(Dataset excerpts)
☆ ☆ ☆ ☆

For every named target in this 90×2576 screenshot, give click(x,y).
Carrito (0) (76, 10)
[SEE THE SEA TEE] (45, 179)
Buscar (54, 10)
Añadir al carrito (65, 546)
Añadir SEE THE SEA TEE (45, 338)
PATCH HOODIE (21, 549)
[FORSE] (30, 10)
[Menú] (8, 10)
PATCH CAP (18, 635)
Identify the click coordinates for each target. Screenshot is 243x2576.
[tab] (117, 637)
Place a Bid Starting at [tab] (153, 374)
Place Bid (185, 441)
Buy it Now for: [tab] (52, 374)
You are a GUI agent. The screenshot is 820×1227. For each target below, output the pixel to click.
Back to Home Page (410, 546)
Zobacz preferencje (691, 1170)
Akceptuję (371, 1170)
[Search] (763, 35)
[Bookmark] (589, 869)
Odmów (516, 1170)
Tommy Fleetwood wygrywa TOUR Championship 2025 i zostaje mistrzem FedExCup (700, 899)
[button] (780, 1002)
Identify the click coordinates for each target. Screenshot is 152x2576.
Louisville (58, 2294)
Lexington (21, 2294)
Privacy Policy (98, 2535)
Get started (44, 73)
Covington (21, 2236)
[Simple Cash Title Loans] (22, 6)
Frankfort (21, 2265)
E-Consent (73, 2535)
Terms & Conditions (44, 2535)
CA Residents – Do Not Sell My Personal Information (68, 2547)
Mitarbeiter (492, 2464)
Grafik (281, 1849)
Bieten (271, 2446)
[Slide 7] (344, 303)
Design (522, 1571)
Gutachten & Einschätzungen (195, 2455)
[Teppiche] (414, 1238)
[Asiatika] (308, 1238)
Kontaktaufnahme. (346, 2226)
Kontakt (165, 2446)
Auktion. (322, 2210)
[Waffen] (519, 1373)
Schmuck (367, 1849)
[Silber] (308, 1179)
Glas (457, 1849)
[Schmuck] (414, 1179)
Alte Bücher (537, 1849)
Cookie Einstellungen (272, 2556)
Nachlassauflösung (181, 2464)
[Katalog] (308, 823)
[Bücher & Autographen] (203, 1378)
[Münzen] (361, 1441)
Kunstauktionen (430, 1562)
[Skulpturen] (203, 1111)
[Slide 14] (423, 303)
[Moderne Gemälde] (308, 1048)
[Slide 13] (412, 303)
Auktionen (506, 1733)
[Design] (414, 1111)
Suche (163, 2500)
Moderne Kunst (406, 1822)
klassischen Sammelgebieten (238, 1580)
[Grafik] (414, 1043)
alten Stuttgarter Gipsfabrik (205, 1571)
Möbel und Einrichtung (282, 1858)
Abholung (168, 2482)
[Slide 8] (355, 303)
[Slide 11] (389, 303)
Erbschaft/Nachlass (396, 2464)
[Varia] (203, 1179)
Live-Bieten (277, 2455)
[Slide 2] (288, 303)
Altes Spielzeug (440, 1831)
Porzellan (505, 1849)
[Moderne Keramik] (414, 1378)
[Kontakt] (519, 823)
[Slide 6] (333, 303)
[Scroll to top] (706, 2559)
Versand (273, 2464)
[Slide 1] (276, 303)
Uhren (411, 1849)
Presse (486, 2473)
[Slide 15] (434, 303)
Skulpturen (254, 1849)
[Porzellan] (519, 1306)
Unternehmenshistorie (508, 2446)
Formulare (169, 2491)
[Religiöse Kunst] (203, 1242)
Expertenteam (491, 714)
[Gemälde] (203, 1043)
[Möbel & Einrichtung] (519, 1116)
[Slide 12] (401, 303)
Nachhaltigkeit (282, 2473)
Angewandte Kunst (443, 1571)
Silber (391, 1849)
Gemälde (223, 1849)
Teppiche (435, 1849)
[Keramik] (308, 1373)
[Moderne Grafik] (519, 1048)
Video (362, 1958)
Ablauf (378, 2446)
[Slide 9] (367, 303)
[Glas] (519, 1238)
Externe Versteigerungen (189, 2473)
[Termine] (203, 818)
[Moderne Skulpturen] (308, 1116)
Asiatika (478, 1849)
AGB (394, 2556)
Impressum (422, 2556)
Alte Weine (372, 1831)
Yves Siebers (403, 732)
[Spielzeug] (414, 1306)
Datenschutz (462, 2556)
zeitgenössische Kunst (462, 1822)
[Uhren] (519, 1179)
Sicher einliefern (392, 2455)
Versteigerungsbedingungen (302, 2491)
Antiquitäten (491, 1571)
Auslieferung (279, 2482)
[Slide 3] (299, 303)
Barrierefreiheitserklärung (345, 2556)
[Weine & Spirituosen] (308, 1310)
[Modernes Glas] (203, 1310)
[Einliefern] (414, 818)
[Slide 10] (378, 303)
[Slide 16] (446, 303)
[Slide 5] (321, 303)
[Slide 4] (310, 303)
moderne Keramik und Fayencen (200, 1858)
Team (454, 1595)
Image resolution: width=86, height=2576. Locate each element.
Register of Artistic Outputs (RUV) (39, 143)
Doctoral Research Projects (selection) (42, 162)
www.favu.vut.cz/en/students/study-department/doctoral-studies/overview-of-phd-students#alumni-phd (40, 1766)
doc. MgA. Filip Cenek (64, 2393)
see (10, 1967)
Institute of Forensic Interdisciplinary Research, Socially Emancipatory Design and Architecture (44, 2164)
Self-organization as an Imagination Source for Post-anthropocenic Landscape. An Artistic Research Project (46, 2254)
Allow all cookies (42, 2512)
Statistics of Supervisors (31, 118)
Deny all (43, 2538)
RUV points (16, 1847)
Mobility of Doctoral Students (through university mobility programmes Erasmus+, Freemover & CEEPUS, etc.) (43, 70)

☆ ☆ ☆ ☆

# Activity
Reprint exactly the lines above that start at the one with "Uhren (411, 1849)" and end at the one with "[Slide 12] (401, 303)", keeping both and adding none.

# Task result
Uhren (411, 1849)
Presse (486, 2473)
[Slide 15] (434, 303)
Skulpturen (254, 1849)
[Porzellan] (519, 1306)
Unternehmenshistorie (508, 2446)
Formulare (169, 2491)
[Religiöse Kunst] (203, 1242)
Expertenteam (491, 714)
[Gemälde] (203, 1043)
[Möbel & Einrichtung] (519, 1116)
[Slide 12] (401, 303)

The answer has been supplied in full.